The new Mattel ‘DC Super Hero Girls’ toy line isn’t just another pretty doll collection for young girls– although they are that– but a completely new attempt to market super heroes to this audience, who already make up 9% of the action figure-buying market.  It’s a relatively small number, but it represents a sizable enough group for Mattel to stand up and pay attention.  Jim Silver, editor of toy review site sums it up, saying “Everybody has ignored it, but now the world has changed.  Gender barriers are breaking down, from girls playing with Hot Wheels to boys playing with Easy-Bake Oven. Why can’t girls save the world?”
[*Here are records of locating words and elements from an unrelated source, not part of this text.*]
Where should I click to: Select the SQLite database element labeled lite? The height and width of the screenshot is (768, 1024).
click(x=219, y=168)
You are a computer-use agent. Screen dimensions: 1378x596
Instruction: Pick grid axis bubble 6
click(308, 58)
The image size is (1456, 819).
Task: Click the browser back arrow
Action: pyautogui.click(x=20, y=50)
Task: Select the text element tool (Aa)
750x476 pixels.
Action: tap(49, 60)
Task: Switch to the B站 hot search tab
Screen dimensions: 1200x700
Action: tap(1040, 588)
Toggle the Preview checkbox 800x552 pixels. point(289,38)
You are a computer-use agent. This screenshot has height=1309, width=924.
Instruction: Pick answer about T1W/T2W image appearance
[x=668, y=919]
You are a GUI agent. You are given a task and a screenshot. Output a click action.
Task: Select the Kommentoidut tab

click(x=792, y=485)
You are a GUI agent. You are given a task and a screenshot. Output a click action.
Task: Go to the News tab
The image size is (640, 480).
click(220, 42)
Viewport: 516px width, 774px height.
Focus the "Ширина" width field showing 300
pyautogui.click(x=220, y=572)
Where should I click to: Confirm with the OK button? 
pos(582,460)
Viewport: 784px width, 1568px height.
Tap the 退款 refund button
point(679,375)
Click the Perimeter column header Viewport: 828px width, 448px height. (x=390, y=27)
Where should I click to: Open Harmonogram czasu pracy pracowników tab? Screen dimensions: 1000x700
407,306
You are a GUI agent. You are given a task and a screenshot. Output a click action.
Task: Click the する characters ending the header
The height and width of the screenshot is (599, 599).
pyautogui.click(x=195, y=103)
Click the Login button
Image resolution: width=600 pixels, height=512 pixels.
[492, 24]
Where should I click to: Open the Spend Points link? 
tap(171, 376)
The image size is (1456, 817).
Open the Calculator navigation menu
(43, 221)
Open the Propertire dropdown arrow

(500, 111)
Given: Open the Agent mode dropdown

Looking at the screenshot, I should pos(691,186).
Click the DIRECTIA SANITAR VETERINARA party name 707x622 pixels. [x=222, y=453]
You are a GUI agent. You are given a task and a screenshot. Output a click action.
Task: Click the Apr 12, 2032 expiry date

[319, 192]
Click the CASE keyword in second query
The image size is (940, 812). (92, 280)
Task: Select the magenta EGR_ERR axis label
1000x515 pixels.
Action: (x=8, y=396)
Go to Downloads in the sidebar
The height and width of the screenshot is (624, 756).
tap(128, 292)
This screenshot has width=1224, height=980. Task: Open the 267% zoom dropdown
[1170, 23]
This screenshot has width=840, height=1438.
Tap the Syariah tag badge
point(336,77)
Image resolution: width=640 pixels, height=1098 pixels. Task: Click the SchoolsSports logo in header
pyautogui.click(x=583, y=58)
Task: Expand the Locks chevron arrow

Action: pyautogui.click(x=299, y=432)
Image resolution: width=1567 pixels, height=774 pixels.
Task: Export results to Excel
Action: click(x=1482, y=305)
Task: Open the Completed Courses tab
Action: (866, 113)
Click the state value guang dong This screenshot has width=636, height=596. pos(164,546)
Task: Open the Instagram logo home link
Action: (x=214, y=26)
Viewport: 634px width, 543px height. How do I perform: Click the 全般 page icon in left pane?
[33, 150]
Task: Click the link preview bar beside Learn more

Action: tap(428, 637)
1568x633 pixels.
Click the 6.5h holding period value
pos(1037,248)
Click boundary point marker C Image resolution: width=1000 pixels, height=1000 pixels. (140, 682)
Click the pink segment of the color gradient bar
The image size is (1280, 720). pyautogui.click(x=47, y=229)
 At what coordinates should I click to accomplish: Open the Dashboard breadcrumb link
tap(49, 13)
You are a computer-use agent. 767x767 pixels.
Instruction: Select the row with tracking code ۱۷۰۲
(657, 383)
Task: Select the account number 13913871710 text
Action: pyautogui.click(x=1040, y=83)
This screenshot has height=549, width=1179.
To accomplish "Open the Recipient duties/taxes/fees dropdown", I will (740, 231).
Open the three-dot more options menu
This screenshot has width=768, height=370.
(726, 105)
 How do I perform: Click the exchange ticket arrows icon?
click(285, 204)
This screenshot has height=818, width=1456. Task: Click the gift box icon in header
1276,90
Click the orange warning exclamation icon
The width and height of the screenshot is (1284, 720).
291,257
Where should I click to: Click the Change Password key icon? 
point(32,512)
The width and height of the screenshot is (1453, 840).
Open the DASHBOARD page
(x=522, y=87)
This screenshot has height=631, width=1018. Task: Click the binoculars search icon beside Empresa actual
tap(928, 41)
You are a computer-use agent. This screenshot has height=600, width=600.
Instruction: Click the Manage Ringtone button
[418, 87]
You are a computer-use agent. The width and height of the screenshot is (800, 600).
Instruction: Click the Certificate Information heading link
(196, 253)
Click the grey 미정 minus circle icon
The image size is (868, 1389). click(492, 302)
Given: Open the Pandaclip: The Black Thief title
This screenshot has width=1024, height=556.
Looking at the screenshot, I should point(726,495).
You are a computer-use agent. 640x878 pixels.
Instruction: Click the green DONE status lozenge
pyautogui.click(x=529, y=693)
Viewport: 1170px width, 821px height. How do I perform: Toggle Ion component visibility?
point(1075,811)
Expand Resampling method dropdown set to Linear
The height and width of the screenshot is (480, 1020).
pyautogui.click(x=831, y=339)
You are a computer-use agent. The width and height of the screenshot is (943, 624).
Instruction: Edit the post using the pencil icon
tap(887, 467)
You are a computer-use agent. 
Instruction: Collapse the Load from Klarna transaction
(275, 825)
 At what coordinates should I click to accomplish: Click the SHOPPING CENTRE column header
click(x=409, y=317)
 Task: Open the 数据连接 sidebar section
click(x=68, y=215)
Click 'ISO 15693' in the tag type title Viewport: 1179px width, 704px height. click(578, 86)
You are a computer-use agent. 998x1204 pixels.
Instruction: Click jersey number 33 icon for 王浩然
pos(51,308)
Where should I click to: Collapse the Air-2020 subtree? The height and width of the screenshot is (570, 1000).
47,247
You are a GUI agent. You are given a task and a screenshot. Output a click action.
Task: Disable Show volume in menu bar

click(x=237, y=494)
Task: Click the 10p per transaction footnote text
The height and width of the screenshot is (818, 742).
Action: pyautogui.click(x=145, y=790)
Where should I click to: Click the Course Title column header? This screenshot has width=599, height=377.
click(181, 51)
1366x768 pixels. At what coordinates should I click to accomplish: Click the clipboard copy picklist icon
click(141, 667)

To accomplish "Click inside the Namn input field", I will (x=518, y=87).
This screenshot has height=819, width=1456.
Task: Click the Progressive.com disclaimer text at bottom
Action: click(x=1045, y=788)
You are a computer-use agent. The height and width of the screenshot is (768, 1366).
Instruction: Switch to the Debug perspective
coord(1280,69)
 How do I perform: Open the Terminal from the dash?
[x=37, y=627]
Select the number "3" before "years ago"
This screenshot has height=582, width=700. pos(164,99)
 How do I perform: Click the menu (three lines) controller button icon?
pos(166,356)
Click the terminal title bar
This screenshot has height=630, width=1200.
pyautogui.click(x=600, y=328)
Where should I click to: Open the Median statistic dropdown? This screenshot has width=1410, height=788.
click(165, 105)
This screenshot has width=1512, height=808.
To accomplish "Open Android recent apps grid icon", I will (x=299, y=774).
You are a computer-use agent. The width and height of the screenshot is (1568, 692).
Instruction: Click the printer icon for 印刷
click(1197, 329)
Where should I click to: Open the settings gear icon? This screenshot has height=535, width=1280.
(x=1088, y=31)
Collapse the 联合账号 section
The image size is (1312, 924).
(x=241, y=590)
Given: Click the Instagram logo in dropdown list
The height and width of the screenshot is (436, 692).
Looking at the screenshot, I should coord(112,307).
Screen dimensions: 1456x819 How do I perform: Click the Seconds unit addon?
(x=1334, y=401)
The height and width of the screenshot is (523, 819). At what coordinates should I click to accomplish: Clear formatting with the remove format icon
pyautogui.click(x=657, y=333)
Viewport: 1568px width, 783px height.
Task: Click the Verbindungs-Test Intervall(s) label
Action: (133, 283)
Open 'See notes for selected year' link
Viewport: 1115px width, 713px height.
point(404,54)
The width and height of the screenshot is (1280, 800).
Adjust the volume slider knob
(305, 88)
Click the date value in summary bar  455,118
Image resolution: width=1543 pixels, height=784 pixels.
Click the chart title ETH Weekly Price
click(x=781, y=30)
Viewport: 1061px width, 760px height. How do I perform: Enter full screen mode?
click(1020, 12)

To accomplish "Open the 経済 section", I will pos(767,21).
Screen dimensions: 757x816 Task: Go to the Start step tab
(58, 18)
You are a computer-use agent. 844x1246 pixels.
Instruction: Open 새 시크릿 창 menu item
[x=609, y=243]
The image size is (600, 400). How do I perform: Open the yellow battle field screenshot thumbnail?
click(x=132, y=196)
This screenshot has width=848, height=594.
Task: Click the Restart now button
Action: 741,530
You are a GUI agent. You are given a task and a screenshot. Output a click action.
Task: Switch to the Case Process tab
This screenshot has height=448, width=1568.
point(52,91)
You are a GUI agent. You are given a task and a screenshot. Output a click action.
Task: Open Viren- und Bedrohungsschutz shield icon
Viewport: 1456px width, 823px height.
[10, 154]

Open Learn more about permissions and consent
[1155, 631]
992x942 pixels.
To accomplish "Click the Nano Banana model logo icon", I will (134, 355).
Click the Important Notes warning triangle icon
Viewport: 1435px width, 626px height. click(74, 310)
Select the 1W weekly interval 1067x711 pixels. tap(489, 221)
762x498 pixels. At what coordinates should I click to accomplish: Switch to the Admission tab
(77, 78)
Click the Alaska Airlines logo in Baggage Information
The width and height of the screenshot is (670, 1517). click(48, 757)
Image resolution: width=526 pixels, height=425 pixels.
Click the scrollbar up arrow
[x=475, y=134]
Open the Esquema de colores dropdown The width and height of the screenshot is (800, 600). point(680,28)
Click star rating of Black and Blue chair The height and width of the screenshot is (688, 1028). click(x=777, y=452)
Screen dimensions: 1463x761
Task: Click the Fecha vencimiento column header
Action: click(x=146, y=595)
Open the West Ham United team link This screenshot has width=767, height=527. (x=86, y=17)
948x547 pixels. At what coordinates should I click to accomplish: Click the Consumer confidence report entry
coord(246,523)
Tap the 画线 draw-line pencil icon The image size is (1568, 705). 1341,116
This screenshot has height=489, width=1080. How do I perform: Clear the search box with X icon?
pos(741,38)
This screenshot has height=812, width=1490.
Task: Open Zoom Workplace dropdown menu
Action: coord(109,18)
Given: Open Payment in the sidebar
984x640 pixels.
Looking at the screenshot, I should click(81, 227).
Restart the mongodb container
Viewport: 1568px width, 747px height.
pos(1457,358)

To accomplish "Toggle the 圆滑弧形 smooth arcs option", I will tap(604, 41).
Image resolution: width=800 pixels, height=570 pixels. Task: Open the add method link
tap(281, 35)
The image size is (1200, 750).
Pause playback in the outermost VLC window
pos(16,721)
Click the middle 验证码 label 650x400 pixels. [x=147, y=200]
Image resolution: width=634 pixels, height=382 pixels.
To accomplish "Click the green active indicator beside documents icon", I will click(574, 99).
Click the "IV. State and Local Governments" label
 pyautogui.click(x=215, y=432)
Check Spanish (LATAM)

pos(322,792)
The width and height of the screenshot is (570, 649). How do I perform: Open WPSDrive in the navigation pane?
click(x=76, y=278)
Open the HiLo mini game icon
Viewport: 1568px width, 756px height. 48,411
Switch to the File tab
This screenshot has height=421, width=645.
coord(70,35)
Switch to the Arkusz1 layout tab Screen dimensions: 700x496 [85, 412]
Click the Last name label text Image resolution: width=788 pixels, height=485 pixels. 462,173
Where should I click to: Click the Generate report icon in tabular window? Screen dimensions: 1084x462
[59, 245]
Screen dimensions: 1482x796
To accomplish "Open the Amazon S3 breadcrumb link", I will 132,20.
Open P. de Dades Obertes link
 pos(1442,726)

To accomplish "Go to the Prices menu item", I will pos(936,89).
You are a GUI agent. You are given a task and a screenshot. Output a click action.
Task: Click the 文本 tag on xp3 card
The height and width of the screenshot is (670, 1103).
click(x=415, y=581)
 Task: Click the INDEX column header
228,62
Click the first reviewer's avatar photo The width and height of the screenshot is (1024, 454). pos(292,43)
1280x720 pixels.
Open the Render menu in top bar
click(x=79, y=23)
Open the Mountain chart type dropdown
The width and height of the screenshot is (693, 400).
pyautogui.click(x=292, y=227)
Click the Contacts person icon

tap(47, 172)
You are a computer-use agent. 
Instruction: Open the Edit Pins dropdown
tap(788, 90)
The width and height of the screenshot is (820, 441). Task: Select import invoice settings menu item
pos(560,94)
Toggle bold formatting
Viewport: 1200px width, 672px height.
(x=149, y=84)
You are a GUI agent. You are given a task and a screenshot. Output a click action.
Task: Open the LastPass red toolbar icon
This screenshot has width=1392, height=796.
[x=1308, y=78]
The stakes are high for Mattel, who has watched it’s $1 billion a year Barbie franchise wane in sales for years and will be losing  the lucrative Disney Princess brand– which includes juggernaut ‘Frozen’– at the end of the year as it shifts to Hasbro, which holds the licenses to Disney’s subsidiaries Marvel Super Heroes and ‘Star Wars’.

Mattel already held the rights to DC Comics’ roster of super heroes, but hasn’t fully exploited it in years.  ‘DC Super Hero Girls’ employs a strategy that has worked for the toy maker in recent years with proven hits ‘Monster High’ and ‘Ever After High’– re-imagining the heroes and villains of the DC Universe as teenagers in high school.  Clearly elements had to be toned WAY down for a juvenile audience.  The example given is Harley Quinn, a psychotic mass murderer in the comics, who is re-imagined as a practical joker in the toy line.

After research, it turned out that girls and boys wanted different things from their action heroes.

Boys are totally fine with killing off the villains; girls wanted the bad guys to be redeemed and turned into friends. Girls also desired different superpowers, including the ability to talk to animals, hear whispers, and force people to tell the truth.

At the same time, girls poo-pooed the first designs for the toys for being too girlie.  The first dolls were described as being “more pretty than superhero.”  Girls also pointed out that a flowing scarf on the first Poison Ivy doll would get in the way during a fight and complained that they dolls were too skinny and not muscular enough.  Designers also opted to stick with traditional colors, keeping Supergirl’s costume blue and RED instead of the girlie-go-to pink.

Designer Christine Kim explained, “We wanted to have this very strong, toned body, but keeping in mind that they are still in high school, so they’re not fully mature yet.  But they still look like they can save the day instead of being saved.”

The dolls even passed the test with a more critical audience– adult feminists, many of whom had rallied against Mattel for years.  One such critic, Melissa Atkins Wardy, a mother of two, was prepared to hate the dolls, but was actually taken in with them, saying “It’s everything we’ve been advocating for, right down to the muscle tone in the dolls.”

The toys are being unveiled at NYCC this weekend.  When they arrive in store this spring, there will be two main lines, 12″ fashion dolls and 6″ plastic action figures– a rarity in girl playthings.  There will also be role play toys such as Batgirl’s utility belt and a Wonder Woman shield that launches flying discs.

The characters will be introduced to their target audience via a web animated series, DC graphic novels and Scholastic YA novels as well as TV and DVD movies.

Are you intrigued by this new toy line?  Do you have young girls that love super heroes that could go for these toys?  Or are you an adult collector who will be adding these to your collection?